EXTRACTED ENTRIES:

+ + +

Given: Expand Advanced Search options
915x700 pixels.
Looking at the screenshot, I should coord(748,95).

+ + +

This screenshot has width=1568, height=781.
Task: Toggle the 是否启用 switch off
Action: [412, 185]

+ + +

DIRECTIVE: Extract, verbatim, the lines of the material from the one containing "Given: Expand Advanced Search options" through the one containing "Looking at the", with both of those lines included.

FINAL ANSWER:
Given: Expand Advanced Search options
915x700 pixels.
Looking at the screenshot, I should coord(748,95).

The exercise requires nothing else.